About the same time, Cyprian, bishop of Carthage, wrote in the same spirit of activist peacemaking. In his treatises On the Value of Patience, To Donatus, On the Dress of Vergins, and in his Letters Cyprian consistently reminds his congregation that killing is a mortal sin. God made iron for cultivating fields and not for killing, taking a life ranked with adultery and deceit as mortal sins, and the bloodied hand is unfit to receive the sacrament, that is, the one who kills is excommunicated. Cyprian’s injunctions did not apply simply to private morality. He notes with scorn that although society views the murder of one person as a heinous crime, it considers the murder of thousands on a general’s order during war a great virtue. Rather than inflict injury, Cyprian urged Christians to suffer martyrdom as a witness to peace.

Another African, Arnobius, composed Against the Nations between 290 and 300. The book condemns Rome’s tyranny, greed and violence. Contrasting the way of God to that of the empire, Arnobius concludes that God cannot possibly accept militarism; it is against the very nature of his being.

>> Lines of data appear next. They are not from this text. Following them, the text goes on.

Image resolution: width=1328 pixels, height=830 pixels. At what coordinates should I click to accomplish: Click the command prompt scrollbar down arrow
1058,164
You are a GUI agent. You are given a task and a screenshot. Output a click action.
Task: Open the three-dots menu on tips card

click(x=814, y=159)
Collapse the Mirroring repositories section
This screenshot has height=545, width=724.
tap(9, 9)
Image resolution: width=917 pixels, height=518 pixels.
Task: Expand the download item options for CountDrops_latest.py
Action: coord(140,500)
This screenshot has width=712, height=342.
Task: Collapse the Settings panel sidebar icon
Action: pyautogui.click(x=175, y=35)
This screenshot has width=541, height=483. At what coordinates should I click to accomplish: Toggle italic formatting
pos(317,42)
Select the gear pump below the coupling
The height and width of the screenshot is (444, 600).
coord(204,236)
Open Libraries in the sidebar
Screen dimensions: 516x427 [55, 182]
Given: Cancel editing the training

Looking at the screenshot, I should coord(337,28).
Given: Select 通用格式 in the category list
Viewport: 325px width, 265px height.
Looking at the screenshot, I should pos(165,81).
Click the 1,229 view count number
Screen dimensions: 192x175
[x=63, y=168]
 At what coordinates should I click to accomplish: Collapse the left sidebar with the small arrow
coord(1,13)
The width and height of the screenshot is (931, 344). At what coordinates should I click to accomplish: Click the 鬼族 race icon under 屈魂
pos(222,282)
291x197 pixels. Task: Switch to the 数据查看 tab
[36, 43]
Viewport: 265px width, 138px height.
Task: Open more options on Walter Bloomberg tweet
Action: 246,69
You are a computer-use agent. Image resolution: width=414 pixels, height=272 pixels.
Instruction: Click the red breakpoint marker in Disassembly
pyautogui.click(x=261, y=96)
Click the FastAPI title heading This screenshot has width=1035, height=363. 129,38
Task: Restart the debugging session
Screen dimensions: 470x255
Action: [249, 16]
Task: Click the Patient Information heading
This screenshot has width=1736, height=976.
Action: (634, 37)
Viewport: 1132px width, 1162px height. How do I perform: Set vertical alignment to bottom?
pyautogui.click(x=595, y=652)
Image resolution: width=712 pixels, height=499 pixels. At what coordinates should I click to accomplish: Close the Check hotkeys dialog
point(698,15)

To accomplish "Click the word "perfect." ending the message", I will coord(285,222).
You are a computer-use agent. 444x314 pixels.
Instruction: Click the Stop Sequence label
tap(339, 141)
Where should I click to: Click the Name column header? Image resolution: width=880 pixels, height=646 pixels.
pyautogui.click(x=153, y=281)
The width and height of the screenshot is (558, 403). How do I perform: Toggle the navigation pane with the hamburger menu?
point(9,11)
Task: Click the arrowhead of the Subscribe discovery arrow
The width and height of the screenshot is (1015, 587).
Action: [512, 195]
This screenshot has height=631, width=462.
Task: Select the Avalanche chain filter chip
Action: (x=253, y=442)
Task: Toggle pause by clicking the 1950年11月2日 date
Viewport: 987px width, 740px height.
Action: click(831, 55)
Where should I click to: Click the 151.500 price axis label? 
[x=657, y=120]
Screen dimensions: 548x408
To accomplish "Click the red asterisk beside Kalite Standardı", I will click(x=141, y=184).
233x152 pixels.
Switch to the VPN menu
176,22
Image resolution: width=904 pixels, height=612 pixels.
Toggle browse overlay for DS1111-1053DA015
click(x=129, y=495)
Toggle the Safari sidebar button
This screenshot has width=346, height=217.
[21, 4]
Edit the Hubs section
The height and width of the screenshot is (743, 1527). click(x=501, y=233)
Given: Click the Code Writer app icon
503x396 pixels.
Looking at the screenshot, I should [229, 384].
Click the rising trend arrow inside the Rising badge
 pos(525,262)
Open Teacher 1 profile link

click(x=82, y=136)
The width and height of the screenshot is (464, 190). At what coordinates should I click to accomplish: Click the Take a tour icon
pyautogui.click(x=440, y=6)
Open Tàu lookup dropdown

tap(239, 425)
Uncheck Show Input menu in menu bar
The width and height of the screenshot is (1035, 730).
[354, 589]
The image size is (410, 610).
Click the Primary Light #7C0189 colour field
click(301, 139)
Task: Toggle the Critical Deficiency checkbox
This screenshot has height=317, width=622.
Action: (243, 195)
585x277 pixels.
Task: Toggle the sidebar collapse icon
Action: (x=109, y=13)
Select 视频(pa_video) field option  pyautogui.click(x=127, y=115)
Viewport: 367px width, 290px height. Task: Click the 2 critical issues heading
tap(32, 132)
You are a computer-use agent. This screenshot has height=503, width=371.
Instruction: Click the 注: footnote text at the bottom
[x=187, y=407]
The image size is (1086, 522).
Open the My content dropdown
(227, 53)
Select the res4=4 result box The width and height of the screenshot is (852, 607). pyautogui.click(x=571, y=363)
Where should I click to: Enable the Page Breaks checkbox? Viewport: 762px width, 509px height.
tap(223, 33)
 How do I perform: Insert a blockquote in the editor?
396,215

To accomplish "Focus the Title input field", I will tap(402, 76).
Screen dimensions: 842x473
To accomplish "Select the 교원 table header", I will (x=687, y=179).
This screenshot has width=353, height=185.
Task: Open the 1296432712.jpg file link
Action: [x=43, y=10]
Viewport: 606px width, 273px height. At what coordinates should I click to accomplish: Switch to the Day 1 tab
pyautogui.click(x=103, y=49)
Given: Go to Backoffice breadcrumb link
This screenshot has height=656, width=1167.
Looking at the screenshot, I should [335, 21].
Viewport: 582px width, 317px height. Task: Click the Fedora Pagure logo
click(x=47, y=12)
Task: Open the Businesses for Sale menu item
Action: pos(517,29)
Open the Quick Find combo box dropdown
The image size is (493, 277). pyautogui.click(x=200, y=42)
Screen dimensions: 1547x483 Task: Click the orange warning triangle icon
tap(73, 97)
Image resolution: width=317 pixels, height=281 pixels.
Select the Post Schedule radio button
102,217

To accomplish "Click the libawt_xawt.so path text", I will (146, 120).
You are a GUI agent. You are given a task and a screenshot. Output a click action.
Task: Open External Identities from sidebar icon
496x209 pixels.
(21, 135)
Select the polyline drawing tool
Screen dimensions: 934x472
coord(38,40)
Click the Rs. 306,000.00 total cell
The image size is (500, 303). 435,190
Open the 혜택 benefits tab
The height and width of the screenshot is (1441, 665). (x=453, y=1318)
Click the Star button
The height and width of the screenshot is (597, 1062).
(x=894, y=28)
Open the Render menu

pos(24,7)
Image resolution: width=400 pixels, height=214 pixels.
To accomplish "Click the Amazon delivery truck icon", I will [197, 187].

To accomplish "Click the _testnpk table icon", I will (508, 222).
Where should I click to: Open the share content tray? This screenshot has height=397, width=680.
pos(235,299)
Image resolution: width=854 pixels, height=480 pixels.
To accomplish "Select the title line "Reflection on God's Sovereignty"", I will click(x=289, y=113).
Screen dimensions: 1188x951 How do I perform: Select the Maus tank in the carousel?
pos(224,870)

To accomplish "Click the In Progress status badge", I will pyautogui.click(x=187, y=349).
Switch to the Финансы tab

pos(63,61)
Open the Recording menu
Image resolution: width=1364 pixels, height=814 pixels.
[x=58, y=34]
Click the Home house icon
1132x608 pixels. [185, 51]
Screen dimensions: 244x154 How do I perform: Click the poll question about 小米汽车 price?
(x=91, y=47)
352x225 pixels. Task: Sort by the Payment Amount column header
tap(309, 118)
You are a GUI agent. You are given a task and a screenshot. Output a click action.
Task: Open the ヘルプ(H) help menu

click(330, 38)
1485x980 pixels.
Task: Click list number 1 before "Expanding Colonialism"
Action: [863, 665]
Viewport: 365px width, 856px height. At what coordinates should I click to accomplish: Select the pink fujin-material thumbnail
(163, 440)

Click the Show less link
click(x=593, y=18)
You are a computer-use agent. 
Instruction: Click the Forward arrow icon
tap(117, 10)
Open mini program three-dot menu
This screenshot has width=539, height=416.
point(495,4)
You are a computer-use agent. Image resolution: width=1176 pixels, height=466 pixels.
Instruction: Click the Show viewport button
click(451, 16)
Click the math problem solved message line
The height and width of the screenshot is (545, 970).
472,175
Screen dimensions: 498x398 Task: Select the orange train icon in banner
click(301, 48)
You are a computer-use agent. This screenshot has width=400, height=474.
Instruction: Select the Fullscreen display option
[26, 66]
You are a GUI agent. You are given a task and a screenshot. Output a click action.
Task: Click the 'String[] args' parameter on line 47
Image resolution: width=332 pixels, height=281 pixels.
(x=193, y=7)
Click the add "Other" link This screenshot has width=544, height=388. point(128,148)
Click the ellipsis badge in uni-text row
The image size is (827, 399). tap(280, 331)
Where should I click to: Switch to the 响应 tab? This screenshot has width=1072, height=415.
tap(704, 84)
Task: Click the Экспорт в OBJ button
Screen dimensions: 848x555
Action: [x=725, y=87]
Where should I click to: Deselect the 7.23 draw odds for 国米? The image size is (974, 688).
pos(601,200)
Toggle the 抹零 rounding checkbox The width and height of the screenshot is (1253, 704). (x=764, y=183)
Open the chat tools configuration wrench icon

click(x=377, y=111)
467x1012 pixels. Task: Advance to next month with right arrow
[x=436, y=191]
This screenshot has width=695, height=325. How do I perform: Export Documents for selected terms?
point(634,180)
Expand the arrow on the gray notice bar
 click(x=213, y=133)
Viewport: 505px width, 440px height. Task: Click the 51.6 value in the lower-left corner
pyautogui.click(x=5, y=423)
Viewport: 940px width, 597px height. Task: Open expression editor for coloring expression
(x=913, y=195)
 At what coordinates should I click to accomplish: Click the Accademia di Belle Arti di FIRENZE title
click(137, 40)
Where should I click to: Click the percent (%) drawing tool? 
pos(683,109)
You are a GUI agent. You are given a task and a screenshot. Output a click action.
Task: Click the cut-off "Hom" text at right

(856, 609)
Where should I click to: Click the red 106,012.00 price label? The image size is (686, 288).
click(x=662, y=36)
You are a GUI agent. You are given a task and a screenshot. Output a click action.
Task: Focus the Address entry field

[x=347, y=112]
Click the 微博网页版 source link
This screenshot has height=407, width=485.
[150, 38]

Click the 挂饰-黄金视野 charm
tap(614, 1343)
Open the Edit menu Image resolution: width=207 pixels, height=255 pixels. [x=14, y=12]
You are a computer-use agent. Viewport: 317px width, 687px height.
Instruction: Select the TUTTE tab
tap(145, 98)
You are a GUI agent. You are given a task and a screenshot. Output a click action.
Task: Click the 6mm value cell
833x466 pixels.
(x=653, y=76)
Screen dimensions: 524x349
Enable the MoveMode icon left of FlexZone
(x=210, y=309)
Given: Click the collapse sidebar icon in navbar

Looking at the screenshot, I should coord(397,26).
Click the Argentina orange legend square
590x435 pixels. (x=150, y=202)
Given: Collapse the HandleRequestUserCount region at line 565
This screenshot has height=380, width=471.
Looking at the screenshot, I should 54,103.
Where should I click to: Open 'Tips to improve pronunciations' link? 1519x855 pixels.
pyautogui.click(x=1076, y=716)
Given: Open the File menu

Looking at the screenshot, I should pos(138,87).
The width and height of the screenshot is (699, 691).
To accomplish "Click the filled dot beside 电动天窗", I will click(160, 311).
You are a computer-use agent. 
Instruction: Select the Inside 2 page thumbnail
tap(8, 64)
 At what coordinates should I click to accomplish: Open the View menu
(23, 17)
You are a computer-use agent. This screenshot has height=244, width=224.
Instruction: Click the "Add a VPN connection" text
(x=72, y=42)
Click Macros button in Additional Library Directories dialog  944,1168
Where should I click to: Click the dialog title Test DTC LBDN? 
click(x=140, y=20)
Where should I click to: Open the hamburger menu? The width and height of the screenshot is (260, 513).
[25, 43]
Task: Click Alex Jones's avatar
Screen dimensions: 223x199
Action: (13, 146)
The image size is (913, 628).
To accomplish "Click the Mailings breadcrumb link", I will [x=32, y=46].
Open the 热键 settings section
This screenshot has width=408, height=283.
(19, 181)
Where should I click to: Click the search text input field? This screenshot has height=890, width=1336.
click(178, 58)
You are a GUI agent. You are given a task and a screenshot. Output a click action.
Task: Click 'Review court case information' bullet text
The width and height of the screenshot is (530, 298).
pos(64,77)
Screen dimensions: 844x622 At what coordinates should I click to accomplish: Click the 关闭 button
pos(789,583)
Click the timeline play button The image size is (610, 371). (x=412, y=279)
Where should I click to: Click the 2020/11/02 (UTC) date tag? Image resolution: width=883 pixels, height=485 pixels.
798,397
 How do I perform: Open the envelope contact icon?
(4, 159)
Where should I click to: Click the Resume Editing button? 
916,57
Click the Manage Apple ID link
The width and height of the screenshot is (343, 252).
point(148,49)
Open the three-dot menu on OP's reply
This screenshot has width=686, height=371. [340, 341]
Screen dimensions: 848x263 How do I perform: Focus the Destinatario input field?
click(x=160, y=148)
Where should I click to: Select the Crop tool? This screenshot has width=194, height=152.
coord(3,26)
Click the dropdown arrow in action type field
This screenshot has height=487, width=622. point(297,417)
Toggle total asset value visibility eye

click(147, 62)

The last part of the third century saw the Great Persecution under Diocletian, renewed civil war, the accession of Constantine, and finally the so-called Peace of the Church with the empire. The acceptance of Rome in a Christian context brought the rise of a new Christian patriotism exemplified by Eusebius and Lactantius. Some assert that from that point on the gospel message of peace was lost amid approbation of the just war by a church all too eager to celebrate the victory of Christianity. Although this is true to an extent, Christian acceptance of the Roman Empire dates back to New Testament times and is not really new in this period. Neither should we ignore the continuing tradition of Christian peacemaking and active resistance to political tyranny that survived the Constantinian settlement with the church.

Among the framers of the Peace of the Church was Lactantius, a member of the inner circle of the emperor Diocletian who was known for his brilliant attempt to renew ancient Roman forms of social, political, and religious life. The views of Lactantius on violence and peacemaking are fully consistent with the tradition of the early church:

‘God prohibits killing…and so it will not be lawful for a just man to serve as a soldier — for justice itself is his military service — not to accuse anyone of capital offence, because it makes no difference whether you kill with a sword or with a word, since killing itself is forbidden. And so… no exceptions ought to be made to the rule that it is always wrong to kill a man, whom God has wished to be a sacrosanct creature.’

Lactantius extends the prohibition to violence even to the act of attending capital punishment, a view already expressed by Athenagoras and Municius Felix. The Divine Institutes is a fundamental work of Christian social and political criticism. In its apocalyptic vision of the late Roman Empire, it was to influence Christian thought for centuries. Lactantius’ condemnation of Roman ‘riches, honours, powers, and kingdoms’ was fundamental. His portrait of Roman history as evil was a prelude to his vision of the empire’s division and collapse amid political chaos and natural disaster. As with all apocalyptics, Lactantius’ vision contained a social, political, and religious criticism of his age and a call for Christians to ‘seek after justice’ in order to ‘attain the reward of virtue promised by the Lord.’

Thus a continuous tradition of peacemaking stretches from the New Testament to the foundation of the Christian empire and the era of the barbarian invasions. This tradition combines a strong and active opposition to the values of Roman society with a commitment to their nonviolent overthrow.